In concert with several Bates faculty members, the Harward Center has responded to these changes with renewed efforts to partner in exciting ways with Lewiston Middle School teachers. For 8th graders, the year at Lewiston Middle School commenced with “Outbreak,” an expedition that asked students to explore how things go viral–not only the spread of bacteria, viruses, and diseases, but also how social media and technology cause information to “go viral.” As a part of that expedition, almost 400 8th graders visited the Bates campus where, among other things, they learned about a recent mumps outbreak on several college campuses, including at Bates. For an upcoming expedition, “Rules to Live By,” Bates students from an Education course on adolescent literacy will help middle schoolers explore issues related to social justice and equity through various media, including fiction, autobiography, and slam poetry.

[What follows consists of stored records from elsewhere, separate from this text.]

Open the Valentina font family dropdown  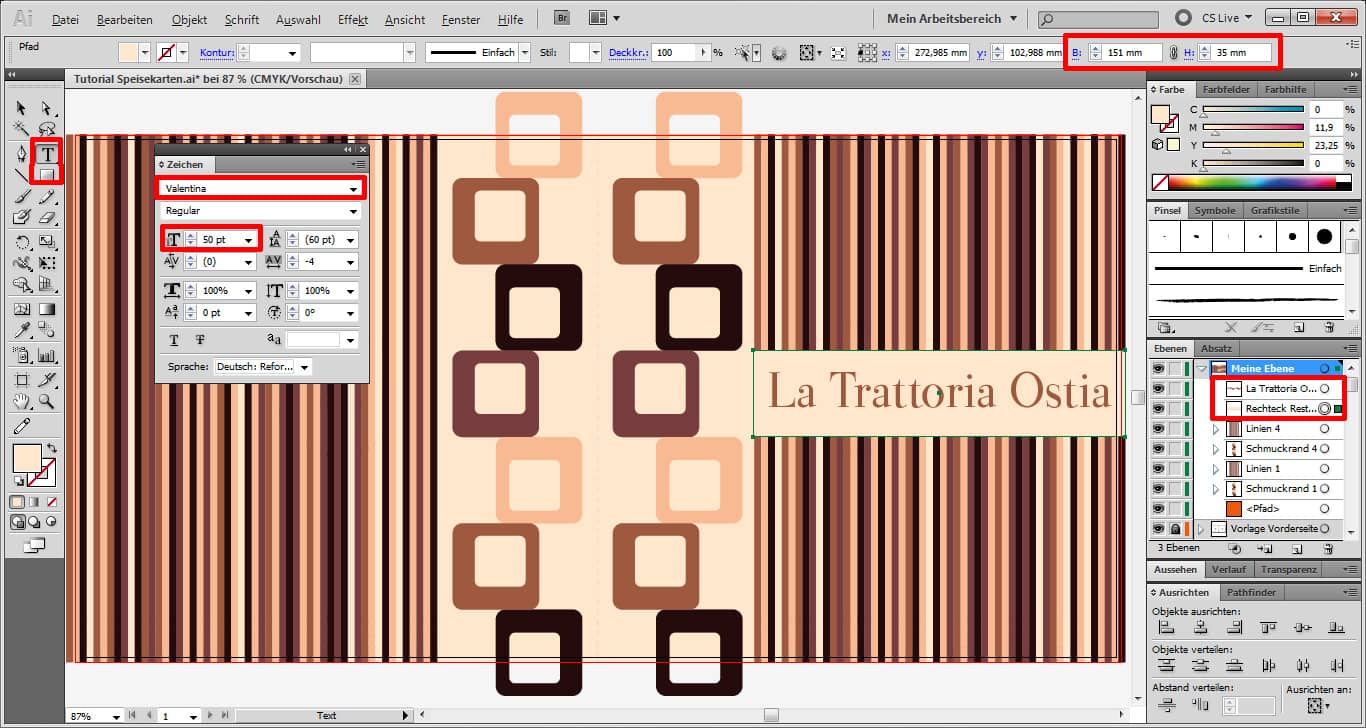(353, 188)
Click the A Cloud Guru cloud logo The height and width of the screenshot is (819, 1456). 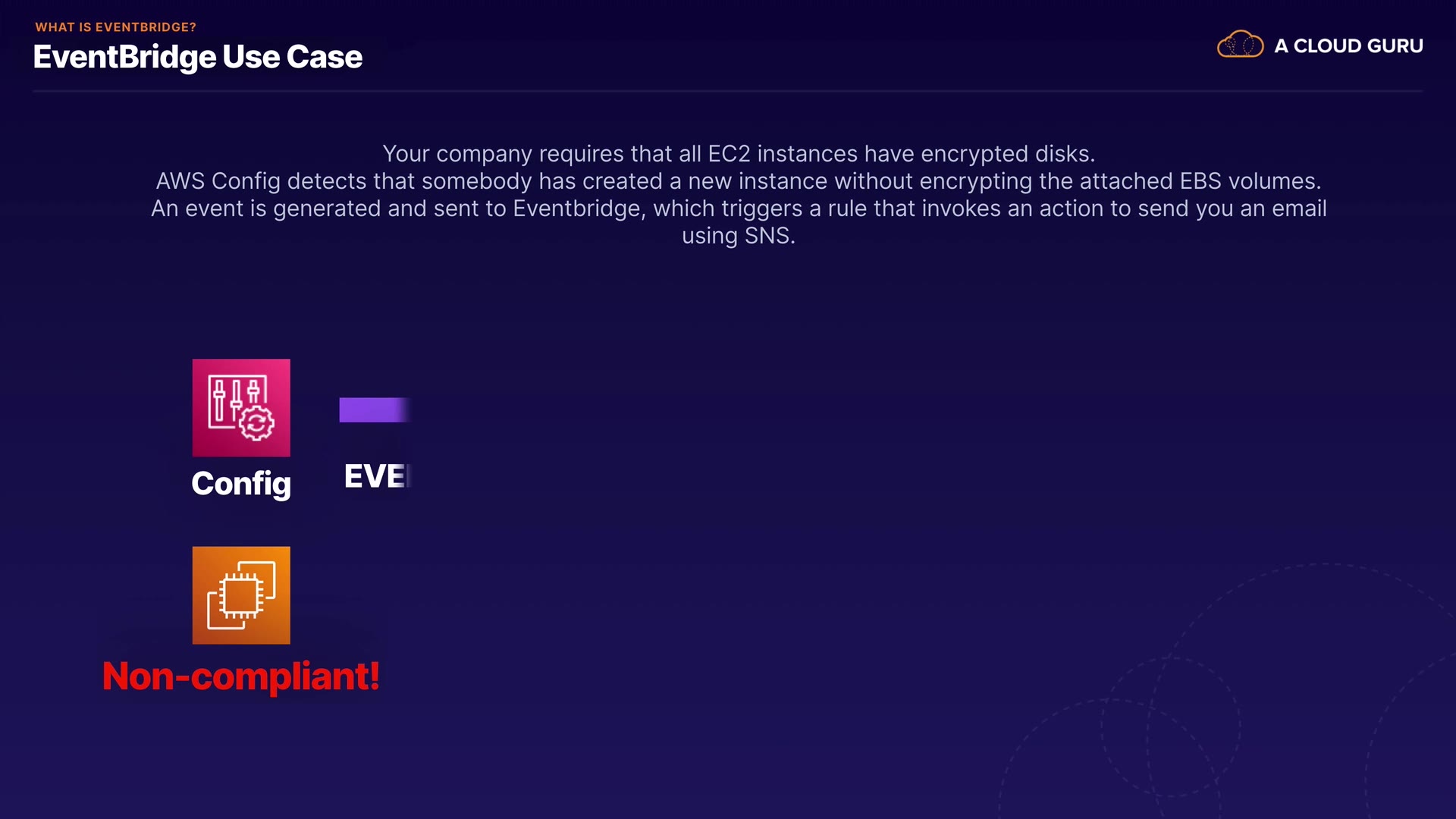pyautogui.click(x=1240, y=46)
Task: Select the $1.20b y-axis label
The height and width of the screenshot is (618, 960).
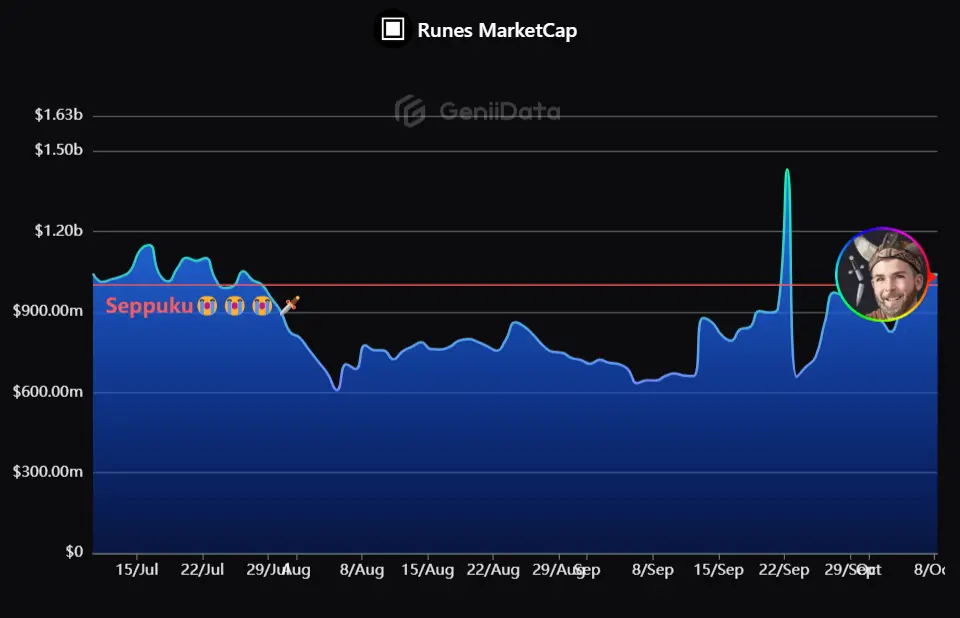Action: tap(58, 231)
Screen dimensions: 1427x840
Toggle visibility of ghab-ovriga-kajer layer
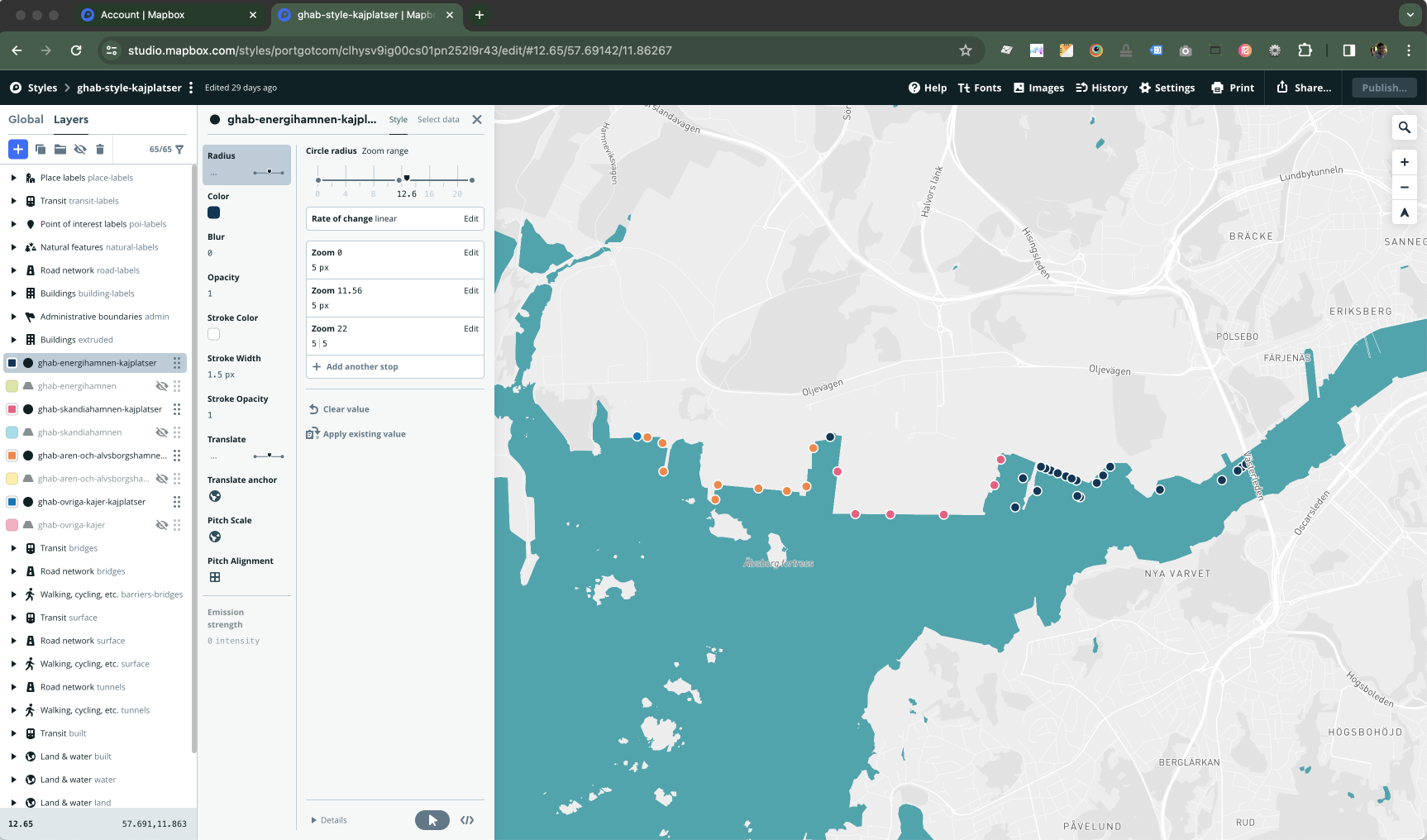tap(162, 525)
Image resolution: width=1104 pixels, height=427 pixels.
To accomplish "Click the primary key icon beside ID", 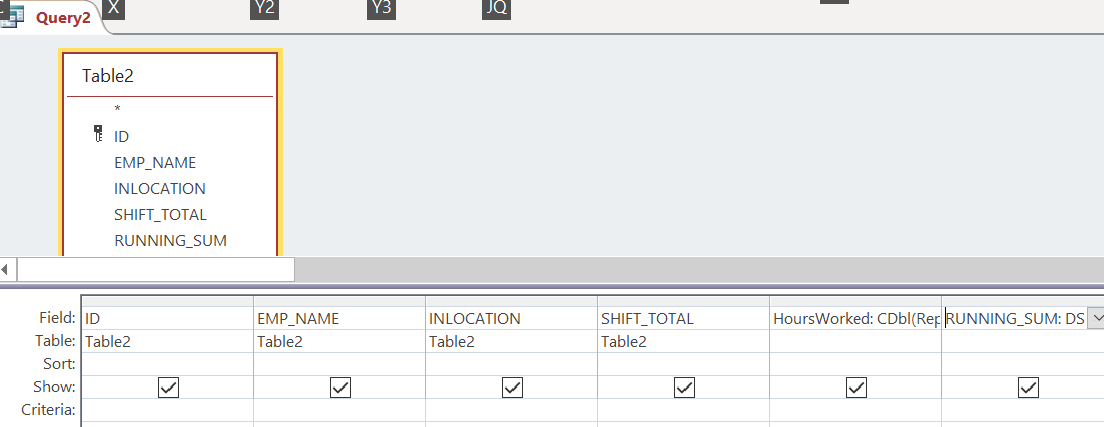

Additionally, STEM faculty at Bates are building strong partnerships with STEM teachers at the middle school, to the benefit of students at both institutions. In the fall semester, students from a course called “Science Communication,” taught by biology professor Andrew Mountcastle, developed highly engaging presentations for middle school students on complicated science topics such as cell structure and function; nuclear energy; and momentum. Also in the fall, students in a marine science course taught by Professor Katie Dobkowski created interactive games and activities to help middle schoolers understand a variety of topics related to marine ecology, including the function of whale blubber, the use of camouflage in helping animals avoid predators, and the important role parasites play in a marine ecosystem. Professor Dobkowski is already planning another event for middle school students in the upcoming Winter term, and other Bates STEM faculty are planning possible presentations for middle schoolers.
As this partnership continues to grow, we also recognize the hard work and dedication the middle school teachers put into their work with our community’s youth. To show our appreciation for LMS teachers, the Harward Center worked with the Bates Men’s Football Team to plan a Teacher Appreciation Day, in which we invited middle school teachers and their families to join us for a football game in October, where we publicly recognized the critical work they do.
On behalf of the College, the Harward Center is excited to continue partnering with our friends and colleagues across the street on programs and initiatives, old and new, that grow our community.